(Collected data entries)
┌────────

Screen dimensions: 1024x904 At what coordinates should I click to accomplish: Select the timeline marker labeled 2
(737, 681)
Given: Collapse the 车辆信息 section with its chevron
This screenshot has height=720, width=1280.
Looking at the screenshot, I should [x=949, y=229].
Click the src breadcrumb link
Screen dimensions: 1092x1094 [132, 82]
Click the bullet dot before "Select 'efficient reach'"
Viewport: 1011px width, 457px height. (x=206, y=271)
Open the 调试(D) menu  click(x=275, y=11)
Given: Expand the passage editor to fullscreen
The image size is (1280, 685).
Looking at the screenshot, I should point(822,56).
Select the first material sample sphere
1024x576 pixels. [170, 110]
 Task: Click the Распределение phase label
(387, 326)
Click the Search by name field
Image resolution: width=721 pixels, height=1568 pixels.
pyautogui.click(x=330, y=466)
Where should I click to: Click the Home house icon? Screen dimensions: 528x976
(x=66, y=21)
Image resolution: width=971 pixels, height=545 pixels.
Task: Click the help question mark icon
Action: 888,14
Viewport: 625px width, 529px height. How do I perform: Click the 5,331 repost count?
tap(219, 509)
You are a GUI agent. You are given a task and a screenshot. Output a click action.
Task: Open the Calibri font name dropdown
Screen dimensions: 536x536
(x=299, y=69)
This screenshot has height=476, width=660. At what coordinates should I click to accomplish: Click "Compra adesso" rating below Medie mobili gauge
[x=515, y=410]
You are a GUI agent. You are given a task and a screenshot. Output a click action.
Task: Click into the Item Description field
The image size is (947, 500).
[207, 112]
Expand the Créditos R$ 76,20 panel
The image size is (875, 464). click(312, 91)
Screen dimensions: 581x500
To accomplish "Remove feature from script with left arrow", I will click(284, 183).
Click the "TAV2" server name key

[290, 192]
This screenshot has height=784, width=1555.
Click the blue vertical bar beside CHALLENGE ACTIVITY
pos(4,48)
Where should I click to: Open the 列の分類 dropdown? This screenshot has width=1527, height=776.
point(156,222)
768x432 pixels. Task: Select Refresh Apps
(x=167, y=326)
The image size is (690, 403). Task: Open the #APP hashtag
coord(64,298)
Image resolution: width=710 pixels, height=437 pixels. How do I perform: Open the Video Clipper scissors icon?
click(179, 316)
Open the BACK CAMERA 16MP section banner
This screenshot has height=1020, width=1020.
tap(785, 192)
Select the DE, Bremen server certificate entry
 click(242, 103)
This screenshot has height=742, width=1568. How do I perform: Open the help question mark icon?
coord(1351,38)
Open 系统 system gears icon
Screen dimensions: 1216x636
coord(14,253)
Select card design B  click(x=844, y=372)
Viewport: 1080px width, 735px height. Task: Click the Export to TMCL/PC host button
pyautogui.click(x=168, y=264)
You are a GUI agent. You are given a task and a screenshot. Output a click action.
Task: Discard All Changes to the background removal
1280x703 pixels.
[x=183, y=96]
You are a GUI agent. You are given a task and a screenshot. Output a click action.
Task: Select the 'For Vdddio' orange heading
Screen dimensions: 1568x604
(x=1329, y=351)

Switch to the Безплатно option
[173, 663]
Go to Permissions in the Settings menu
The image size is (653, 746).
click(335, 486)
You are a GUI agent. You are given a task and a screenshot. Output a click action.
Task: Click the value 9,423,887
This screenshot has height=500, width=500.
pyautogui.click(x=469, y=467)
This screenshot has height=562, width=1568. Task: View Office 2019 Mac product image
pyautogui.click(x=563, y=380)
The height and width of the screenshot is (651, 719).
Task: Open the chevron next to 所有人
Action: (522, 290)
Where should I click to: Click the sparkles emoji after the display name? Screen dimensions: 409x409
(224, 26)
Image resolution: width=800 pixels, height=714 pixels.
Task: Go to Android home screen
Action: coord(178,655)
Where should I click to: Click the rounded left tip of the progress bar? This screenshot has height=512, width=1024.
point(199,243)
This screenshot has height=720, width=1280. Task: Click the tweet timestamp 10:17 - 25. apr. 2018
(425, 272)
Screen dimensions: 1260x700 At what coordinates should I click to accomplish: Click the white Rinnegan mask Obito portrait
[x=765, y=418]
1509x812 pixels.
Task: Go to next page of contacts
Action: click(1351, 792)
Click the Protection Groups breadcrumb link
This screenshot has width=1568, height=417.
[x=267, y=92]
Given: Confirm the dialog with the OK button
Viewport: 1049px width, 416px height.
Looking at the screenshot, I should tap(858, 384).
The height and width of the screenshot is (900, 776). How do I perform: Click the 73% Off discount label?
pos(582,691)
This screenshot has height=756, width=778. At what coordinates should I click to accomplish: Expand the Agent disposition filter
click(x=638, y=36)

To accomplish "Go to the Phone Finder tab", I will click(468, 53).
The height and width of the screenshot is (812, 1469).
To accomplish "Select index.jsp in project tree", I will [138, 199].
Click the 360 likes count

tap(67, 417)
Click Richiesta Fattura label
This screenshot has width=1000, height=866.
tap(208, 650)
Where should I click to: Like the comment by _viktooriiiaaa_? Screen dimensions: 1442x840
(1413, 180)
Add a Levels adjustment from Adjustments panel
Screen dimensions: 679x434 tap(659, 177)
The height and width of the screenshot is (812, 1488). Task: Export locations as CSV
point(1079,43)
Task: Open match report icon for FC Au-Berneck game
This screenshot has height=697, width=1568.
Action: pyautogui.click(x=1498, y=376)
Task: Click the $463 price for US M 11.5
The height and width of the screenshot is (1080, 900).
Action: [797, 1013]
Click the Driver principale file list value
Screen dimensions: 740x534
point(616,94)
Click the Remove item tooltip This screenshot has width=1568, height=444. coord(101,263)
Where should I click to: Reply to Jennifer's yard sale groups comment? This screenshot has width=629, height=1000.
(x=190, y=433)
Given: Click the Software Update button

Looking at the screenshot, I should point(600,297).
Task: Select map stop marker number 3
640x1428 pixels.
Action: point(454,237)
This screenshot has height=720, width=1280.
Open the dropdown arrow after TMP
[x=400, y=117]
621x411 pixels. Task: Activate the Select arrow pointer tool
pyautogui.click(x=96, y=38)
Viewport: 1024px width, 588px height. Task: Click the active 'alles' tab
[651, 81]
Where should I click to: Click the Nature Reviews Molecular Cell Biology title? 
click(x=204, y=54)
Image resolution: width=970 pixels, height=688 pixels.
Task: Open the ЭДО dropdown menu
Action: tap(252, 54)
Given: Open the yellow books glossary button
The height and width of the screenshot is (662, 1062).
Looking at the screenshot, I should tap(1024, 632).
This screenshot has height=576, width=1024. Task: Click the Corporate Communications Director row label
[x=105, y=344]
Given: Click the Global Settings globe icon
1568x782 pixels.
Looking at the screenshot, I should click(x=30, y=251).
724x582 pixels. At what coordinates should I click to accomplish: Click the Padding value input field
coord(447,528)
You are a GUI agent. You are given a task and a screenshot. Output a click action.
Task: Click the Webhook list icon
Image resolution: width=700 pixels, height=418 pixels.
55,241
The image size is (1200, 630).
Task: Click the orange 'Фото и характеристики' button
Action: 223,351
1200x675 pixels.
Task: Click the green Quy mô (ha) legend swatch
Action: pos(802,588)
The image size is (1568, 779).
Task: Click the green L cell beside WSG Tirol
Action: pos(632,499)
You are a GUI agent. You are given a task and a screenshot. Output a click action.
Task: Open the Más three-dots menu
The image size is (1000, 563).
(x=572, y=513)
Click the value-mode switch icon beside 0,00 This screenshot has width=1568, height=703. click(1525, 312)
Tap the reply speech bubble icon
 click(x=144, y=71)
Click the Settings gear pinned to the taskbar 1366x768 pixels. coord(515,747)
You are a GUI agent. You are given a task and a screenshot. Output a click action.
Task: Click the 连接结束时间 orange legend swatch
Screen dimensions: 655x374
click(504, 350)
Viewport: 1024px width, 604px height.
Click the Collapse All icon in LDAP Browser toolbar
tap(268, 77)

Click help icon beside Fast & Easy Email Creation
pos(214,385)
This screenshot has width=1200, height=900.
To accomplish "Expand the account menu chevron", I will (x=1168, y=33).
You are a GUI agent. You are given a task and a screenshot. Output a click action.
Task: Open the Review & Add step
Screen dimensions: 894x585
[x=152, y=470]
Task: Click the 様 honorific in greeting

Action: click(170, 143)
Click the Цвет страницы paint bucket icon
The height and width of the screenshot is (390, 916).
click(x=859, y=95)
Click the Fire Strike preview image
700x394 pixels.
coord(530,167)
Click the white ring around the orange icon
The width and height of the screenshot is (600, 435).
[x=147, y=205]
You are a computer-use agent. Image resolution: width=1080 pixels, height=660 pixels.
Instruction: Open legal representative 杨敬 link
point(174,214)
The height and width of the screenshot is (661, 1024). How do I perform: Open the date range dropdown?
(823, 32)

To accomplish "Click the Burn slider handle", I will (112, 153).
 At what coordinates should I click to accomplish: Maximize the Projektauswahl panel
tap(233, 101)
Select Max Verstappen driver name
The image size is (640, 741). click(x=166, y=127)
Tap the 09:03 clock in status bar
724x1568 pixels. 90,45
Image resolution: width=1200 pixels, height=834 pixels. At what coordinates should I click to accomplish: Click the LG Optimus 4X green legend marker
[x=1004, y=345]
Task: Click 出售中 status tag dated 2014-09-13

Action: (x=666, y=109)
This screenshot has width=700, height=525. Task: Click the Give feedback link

└────────

What the task asks: Show every line above where "list" is found.

Answer below:
Click the Driver principale file list value
Task: Click the Webhook list icon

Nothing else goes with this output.